Statut du texte
Historique complet ▼
| Dépôt au Sénat | Mercredi 27 septembre 2023 | |
| Première lecture au Sénat | Mercredi 27 septembre 2023 | Texte adopté |
| Première lecture à l'Assemblée nationale | Jeudi 15 février 2024 |
| Dépôt au Sénat | Mercredi 27 septembre 2023 | |
| Première lecture au Sénat | Mercredi 27 septembre 2023 | Texte adopté |
| Première lecture à l'Assemblée nationale | Jeudi 15 février 2024 |
Cette proposition de loi vise à renforcer le secteur du cinéma en France.

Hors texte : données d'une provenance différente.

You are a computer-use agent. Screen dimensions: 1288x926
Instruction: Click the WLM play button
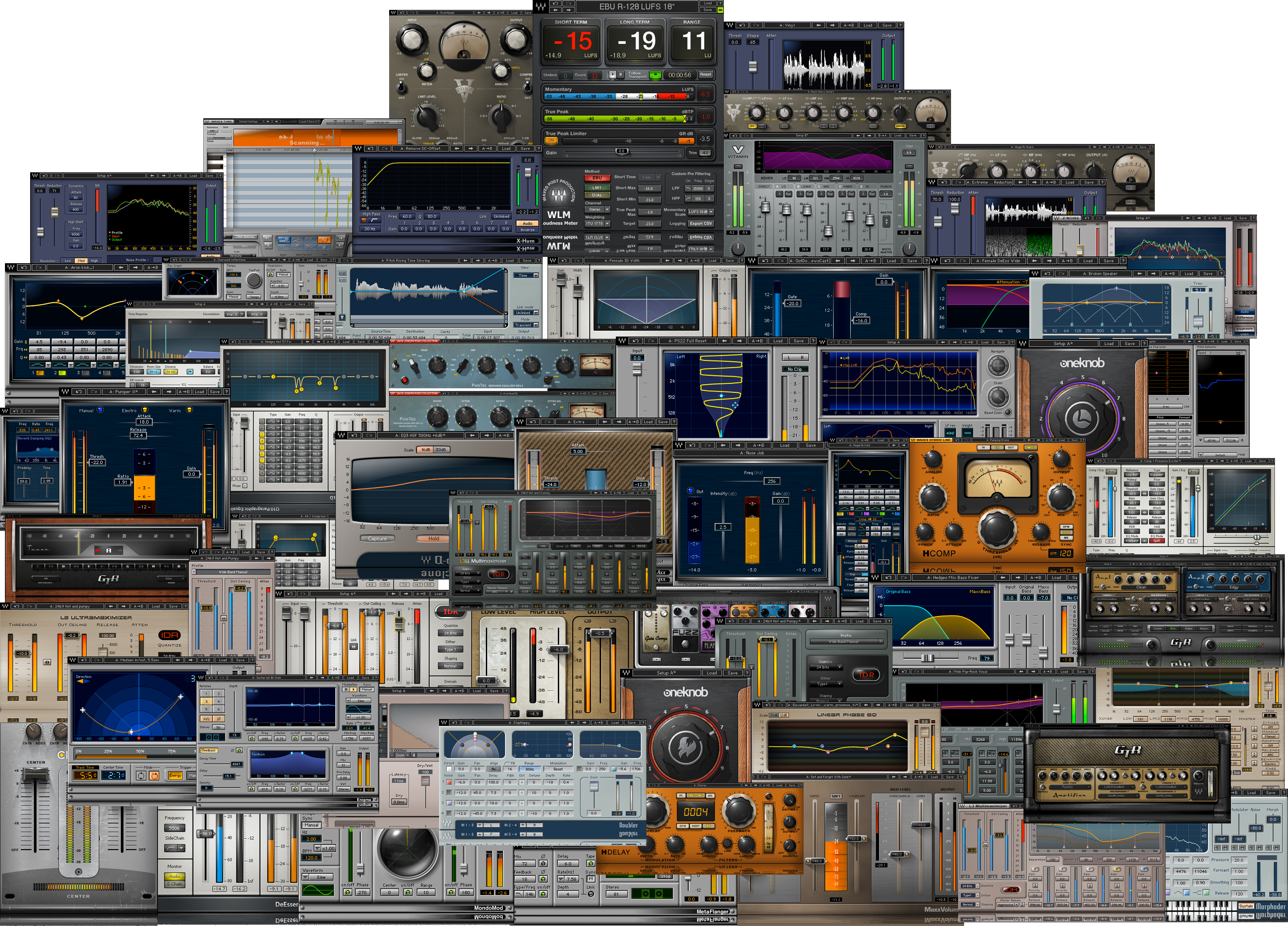point(613,74)
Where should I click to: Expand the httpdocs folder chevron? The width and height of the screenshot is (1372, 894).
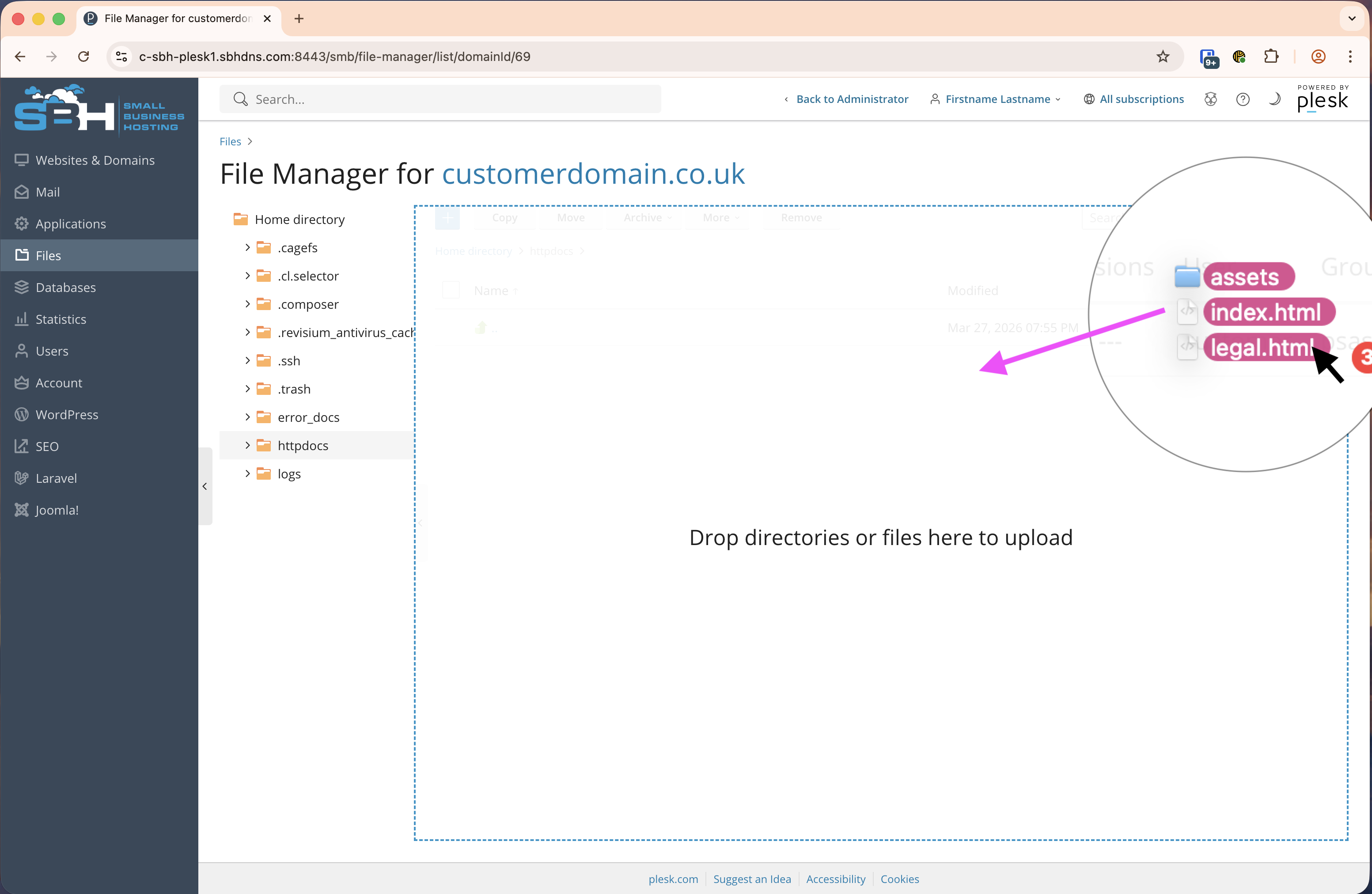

Elle cherche à garantir une rémunération équitable pour les distributeurs et les ayants droit, à mieux encadrer les offres d’accès illimité au cinéma, à soutenir la diffusion des films d’art et d’essai sur tout le territoire, et à améliorer les conditions de travail et la protection des professionnels du secteur.
Prix de référence des formules d’accès illimité (Article 1): Les exploitants de cinéma proposant des formules d’accès illimité devront fixer un prix de référence par place, qui ne pourra pas être inférieur à un montant minimal défini par décret. Ce montant visera à assurer une juste rémunération des distributeurs et des ayants droit.
Suppression de l’agrément pour les formules d’accès (Article 1): Les articles L. 212-28 et L. 212-29 sont modifiés pour supprimer la notion d’agrément préalable des formules d’accès au cinéma. Les exploitants qui s’associent à une formule devront désormais se référer à l’émetteur de la formule plutôt qu’au titulaire de l’agrément.
Encadrement des contrats d’association (Article 1): Les contrats d’association aux formules d’accès au cinéma ne pourront pas contenir de clauses relatives à la programmation des cinémas associés, ni de clauses d’exclusivité. Le président du Centre national du cinéma et de l’image animée (CNC) devra homologuer un contrat-type d’association, garantissant des conditions équitables et non discriminatoires.
Maintien des agréments existants (Article 2): Les exploitants ayant déjà un agrément pour une formule d’accès au cinéma pourront continuer à en bénéficier jusqu’à la fin de leur validité, même après l’entrée en vigueur des nouvelles règles.
Encadrement des offres promotionnelles (Article 3): Il est interdit d’offrir un droit d’entrée à une séance de cinéma avec un bien ou un service si cela a pour effet de diminuer la valeur du droit d’entrée par rapport au prix normal. Le prix normal servira de base pour le calcul des taxes et la répartition des recettes.
Diffusion des œuvres d’art et d’essai (Article 4): Si la diffusion des films d’art et d’essai n’est pas équilibrée sur le territoire, le président du CNC pourra imposer aux distributeurs des engagements de diffusion pour qu’une part minimale de ces films soit projetée dans des zones géographiques moins bien desservies. Un décret précisera les conditions d’application.
Prise en compte des exigences environnementales (Article 6): Lors de l’attribution des aides du CNC, il sera tenu compte du respect des exigences environnementales.
Retrait des aides en cas de violences (Article 6): Le CNC pourra retirer les aides à une entreprise de production si des faits de violences physiques ou psychiques se sont déroulés lors de la production d’une œuvre et ont fait l’objet d’une condamnation pénale, et si l’entreprise n’a pas respecté ses obligations en matière de prévention du harcèlement.
Respect des rémunérations minimales (Article 6): L’attribution des aides financières du CNC sera conditionnée au respect, par les entreprises de production, des rémunérations minimales prévues par les accords collectifs étendus.
Homologation des contrats-types (Article 7): Le président du CNC est désormais chargé d’homologuer les contrats-types d’association aux formules d’accès au cinéma.
Simplification des procédures de blocage de sites illégaux (Article 8): Les procédures de blocage d’accès ou de déréférencement de sites illégaux sont simplifiées. La demande pourra être faite par toute personne qualifiée pour agir, et non plus seulement par un titulaire de droits ayant obtenu une décision de justice définitive. L’Autorité de régulation de la communication audiovisuelle et numérique (ARCOM) tiendra à jour une liste des services ayant fait l’objet de ces demandes.